Prawdopodobnie najbardziej znaną potrawą z galangalem jest tajska zupa tom kha. To także jedno z najbardziej popularnych dań w Tajlandii. Tan czysty wywar łączy w sobie bogactwo wielu aromatów: słodycz kokosa, pikantny smak galangalu i chili oraz kwasowość trawy cytrynowej i limonek. Można przygotować ją z wieloma dodatkami. Najpopularniejsze są jednak wersje z kurczakiem (gai) lub krewetkami (goong). W sieci na zupę tajską znajdziemy mnóstwo przepisów. Niektórzy upierają się, że mleczko kokosowe stanowi jej nieodłączny element, inni przekonują, że w tradycyjnym przepisie stosowano mleko krowie, a kokosowe upowszechniło się dzięki oczekiwaniom turystów. W przepisach różnią się też proporcje składników oraz niektóre dodatki. Z pewnością każdy znajdzie takie połączenie, które najbardziej mu odpowiada.
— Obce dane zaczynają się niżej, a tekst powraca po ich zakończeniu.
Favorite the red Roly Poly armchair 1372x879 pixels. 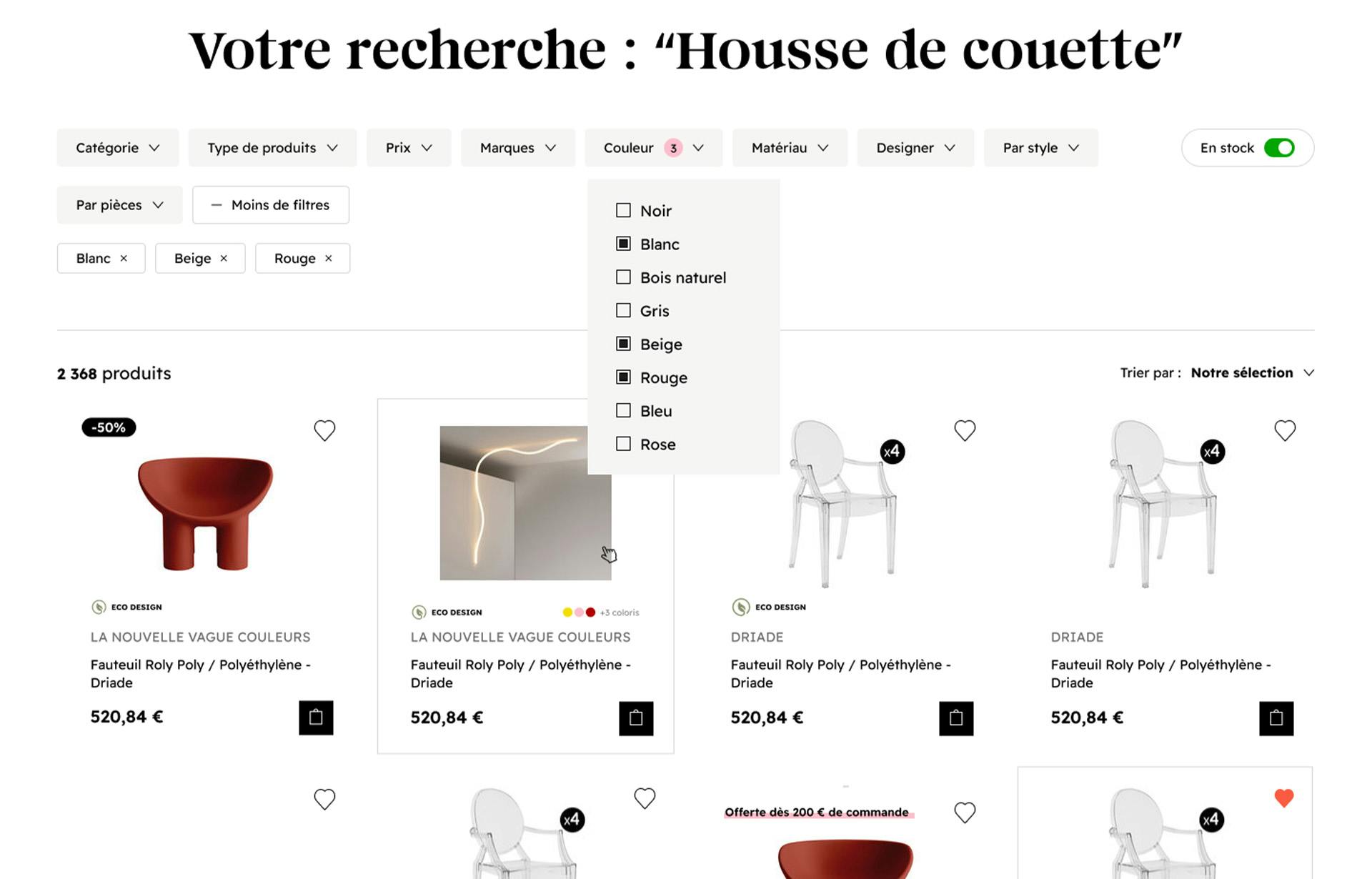324,430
My zachęcamy do spróbowania Tom kha gai według przepisu Gordona Ramsey'a z książki "Kuchnie Świata".
Tom kha gai, czyli tajska zupa "galangalowa" z kurczakiem
Składniki:
- 200 ml bulionu drobiowego,
- 400 ml mleka kokosowego,
- 320 ml śmietanki kokosowej,
- 6 poszatkowanych liści kaffiru,
- 2 pokrojone w cienkie plasterki szalotki,
- 2 łodygi trawy cytrynowej (należy je lekko zmiażdżyć),
- 5 cm pokrojonego w cienkie plasterki galangalu,
- 4 łyżki sosu rybnego,
- wyciśnięty sok z 2 limonek,
- 1 łyżka cukru palmowego,
- 1 czerwona papryczka chili przecięta na pół i 2 posiekane w plasterki,
- 3 piersi z kurczaka pokrojone w cienkie plasterki,
- 100 g pokrojonych w plastry boczniaków,
- pół pęczka posiekanej kolendry,
- kilka gałązek posiekanego szczypioru.
Wykonanie:
Do garnka wlewamy bulion, mleko i śmietankę kokosową. Dodajemy liście kaffi, szalotkę, trawę cytrynową, galangal, sos rybny, sok z limonek, cukier palmowy i jedną przeciętą na pół papryczkę. Gotujemy około 20 - 30 minut na małym ogniu. Po tym czasie zupę odcedzamy, wyciskając mocno wszystko wyjęte z niej składniki. Do tajskiego bulionu dodajemy pokrojonego drobno kurczaka oraz grzyby i gotujemy ok. 5 min. Zupę podajemy posypaną kolendrą, szczypiorem i posiekanymi papryczkami chili.